Using OpenAI STT

jambonz supports a wide range of speech recognition vendors, and when we add support for new speech vendor we try to support and expose all of their options so that you can fully utilize their capabilities.

OpenAI is rather unique in that it supports a prompt feature that allows you to pass in a custom prompt to help guide the recognizer.

This is something we have been asking STT vendors for a while.

In this article we explore the different ways to exploit the prompt feature of OpenAI STT.

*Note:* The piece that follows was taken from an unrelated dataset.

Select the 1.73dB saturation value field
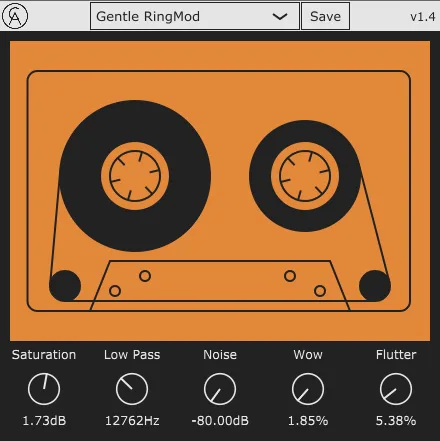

To begin with, here are the possible options that you use with OpenAI STT:

  recognizer: {
    vendor: 'openai',
    ..other recognition options
    openaiOptions: {
      model: 'gpt-4o-transcribe', // or 'gpt-4o-mini-transcribe' or 'whisper-1'
      input_audio_noise_reduction: 'near_field', // or 'far_field'
      prompt: 'string',
      turn_detection: {
        type: 'server_vad', // or 'semantic_vad' or 'none'
        prefix_padding_ms: 300,
        silence_duration_ms: 800
      },
      promptTemplates: {
        hintsTemplate: 'string',
        conversationHistoryTemplate: 'string',
      }
    }
  }

In this article we want to explore the various ways to construct a prompt for OpenAI STT.

Providing hints

To start with the simplest method, if you provide hints and you are using ‘whisper-1’ as the model, then the hints will simply be used as the prompt.

{
  recognizer: {
    vendor: 'openai',
    hints: ['DaLL-E', 'GPT-4', 'ChatGPT', 'jambonz'],
    openaiOptions: {
      model: 'whisper-1',
    }
  }
}
// prompt => DaLL-E, GPT-4, ChatGPT, jambonz

The reason for this is that the ‘whisper-1’ model supports a limited number of tokens in the prompt so it is recommended to simply use the hints as the prompt. Note that this is the default behavior, but if you specify either ‘prompt’ or ‘promptTemplates’ then the prompt will be generated from those settings and not the hints.

Using the prompt setting

You can also simply provide the prompt using the prompt setting.

{
    recognizer: {
    vendor: 'openai',
    openaiOptions: {
      model: 'gpt-4o-transcribe',
      prompt: 'The user is providing a credit card number',
    }
  }
}
// prompt => The user is providing a credit card number

Using promptTemplates

A further option is to use the promptTemplates options. These give you the ability to provide a template that is interpolated with either the hints or the conversation history to create a final prompt.

{
  recognizer: {
    vendor: 'openai',
    hints: ['DaLL-E', 'GPT-4', 'ChatGPT', 'jambonz'],
    openaiOptions: {
      model: 'gpt-4o-transcribe',
      promptTemplates: {
        hintsTemplate: 'Please spell the following words properly: {{hints}}',
      }
    }
  }
}
// prompt => Please spell the following words properly: DaLL-E, GPT-4, ChatGPT, jambonz

or, using conversation history:

{
  recognizer: {
    vendor: 'openai',
    openaiOptions: {
      model: 'gpt-4o-transcribe',
      promptTemplates: {
         conversationHistoryTemplate: 'Here is the recent conversation history: {{turns}}',
      }
    }
  }
}
// prompt => Here is the recent conversation history:
// assistant: Hello, how can I help you today?
// user: My internet is broken.
// assistant: Could you please tell me your address?
// user:

By default, the conversation history is limited to the last 4 turns you can adjust this as well.

{
  recognizer: {
    vendor: 'openai',
    openaiOptions: {
      model: 'gpt-4o-transcribe',
      promptTemplates: {
         conversationHistoryTemplate: 'Here is the recent conversation history: {{turns:1}}',
      }
    }
  }
}
// prompt => Here is the recent conversation history:
// assistant: Could you please tell me your address?
// user:

Note that you can provide both hintsTemplate and conversationHistoryTemplate and the final prompt will concatenate the two interpolated strings.